An Inside Look Into The History Of The Morgan Silver Dollar

Morgan Silver Dollars are the most common and recognizable American coin. It’s not hard to see why the Morgan Silver Dollar is one of the most coveted coins in American history. This coin is just as much a part of our cultural heritage as a symbol of American wealth and prosperity. It’s also one of the most popular coins for collectors, who always look for old coins like The Morgan Silver Dollar, including the 1921 dollar coin that has been preserved in pristine condition.

About The Designer

In 1876, Mint Director Henry Linderman began a campaign to redesign the nation’s silver coins. Linderman sought the assistance of Deputy Master of the Royal Mint in London C.W. Fremantle, asking him to find an assistant engraver willing to work at the Philadelphia Mint. In response to Linderman’s request, Fremantle strongly recommends George Morgan for the position of Assistant Engraver. During the six-month trial period, Morgan and Linderman agreed that the engraver would work under Willian Barber, Chief Engraver of the Philadelphia Mint. 

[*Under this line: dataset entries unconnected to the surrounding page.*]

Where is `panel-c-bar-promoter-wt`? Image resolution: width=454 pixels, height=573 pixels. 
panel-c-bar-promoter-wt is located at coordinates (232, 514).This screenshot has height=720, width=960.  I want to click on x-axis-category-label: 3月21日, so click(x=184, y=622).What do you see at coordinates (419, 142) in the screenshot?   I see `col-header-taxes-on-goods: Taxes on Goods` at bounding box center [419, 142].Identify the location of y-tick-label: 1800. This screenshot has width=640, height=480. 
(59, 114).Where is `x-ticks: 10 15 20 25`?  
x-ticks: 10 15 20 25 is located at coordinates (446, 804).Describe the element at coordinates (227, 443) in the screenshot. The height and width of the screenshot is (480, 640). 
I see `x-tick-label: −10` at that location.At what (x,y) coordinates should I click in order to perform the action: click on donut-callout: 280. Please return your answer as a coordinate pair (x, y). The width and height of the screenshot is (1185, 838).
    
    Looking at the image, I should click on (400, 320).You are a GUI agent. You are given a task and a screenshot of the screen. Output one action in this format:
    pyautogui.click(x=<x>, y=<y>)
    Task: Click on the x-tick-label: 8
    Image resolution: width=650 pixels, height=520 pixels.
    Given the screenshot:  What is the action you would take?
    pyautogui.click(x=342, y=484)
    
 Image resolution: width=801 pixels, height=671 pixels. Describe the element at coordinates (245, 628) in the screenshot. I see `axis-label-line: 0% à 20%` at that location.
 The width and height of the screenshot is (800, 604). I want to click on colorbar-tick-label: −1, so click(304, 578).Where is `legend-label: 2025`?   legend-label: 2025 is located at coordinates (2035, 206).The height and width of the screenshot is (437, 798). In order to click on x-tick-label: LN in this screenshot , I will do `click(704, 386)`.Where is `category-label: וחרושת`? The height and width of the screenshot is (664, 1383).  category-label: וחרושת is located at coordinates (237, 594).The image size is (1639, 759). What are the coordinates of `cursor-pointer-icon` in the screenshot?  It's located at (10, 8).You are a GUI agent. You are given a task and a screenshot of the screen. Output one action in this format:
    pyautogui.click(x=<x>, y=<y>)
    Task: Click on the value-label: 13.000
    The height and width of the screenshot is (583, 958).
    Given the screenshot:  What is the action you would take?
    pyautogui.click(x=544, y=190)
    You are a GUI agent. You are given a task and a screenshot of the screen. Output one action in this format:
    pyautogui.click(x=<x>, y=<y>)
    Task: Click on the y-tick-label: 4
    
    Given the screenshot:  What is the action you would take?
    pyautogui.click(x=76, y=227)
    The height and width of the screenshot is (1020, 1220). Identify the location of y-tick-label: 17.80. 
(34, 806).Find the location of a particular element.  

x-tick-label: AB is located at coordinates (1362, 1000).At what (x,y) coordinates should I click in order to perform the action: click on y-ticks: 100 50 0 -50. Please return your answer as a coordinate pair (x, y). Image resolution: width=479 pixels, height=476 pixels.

On October 9, 1876, Morgan arrived in Philadelphia. He designed his first pattern coins at the Philadelphia Mint for half dollars. To create a new Liberty head design, Morgan enrolled at the Pennsylvania Academy of the Fine Arts in 1876. As preparation for reserve design, Morgan consulted nature to obtain studies of the bald eagle. Morgan preferred an American rather than a Greek-style representation for the Liberty image.

While attending the Academy, Morgan struggled to find a model who would meet his artistic vision. He finally found one through an acquaintance and fellow artist. The young woman (later identified as Anna W. Williams) posed for Morgan.

The Morgan Silver Dollar 

Morgan Silver Dollars were struck at five different mints (San Francisco, Carson City, New Orleans, Philadelphia, and Denver). Because of the Comstock Lode in 1859, silver entered the market in massive quantities. They halted silver coin production in 1873 due to declining prices, but the Bland-Allison Act reinstated silver production in 1878 as legal tender and implied that the government would produce two million silver dollars each month.

The Morgan Silver Dollar was first minted in 1878 and became immensely popular because of its beautiful design and high silver content (90%). It features a portrait of Liberty modeled by Anna Willess Williams on the obverse and an eagle with wings outstretched on the reverse. A mint mark appears between the letters D and O in “Dollar” on the reverse.

They were made from 1878 to 1904 and again in 1921. Silver supply reached an all-time low in the early 1900s because of the Comstock Lode’s exhaustion, which briefly ended the silver dollar coinage era. People were already familiar with using paper money during this time because large silver coins were too heavy to carry.

The Pittman Act finally restored the government’s silver bullion reserves in 1918. In total, over 270,000,000 Morgan Silver Dollars were melted. As a result of that same act, the 1921 Morgan Silver Dollar was produced and minted to replace melted dollars. The Peace Dollar took over after changing the guards later that year.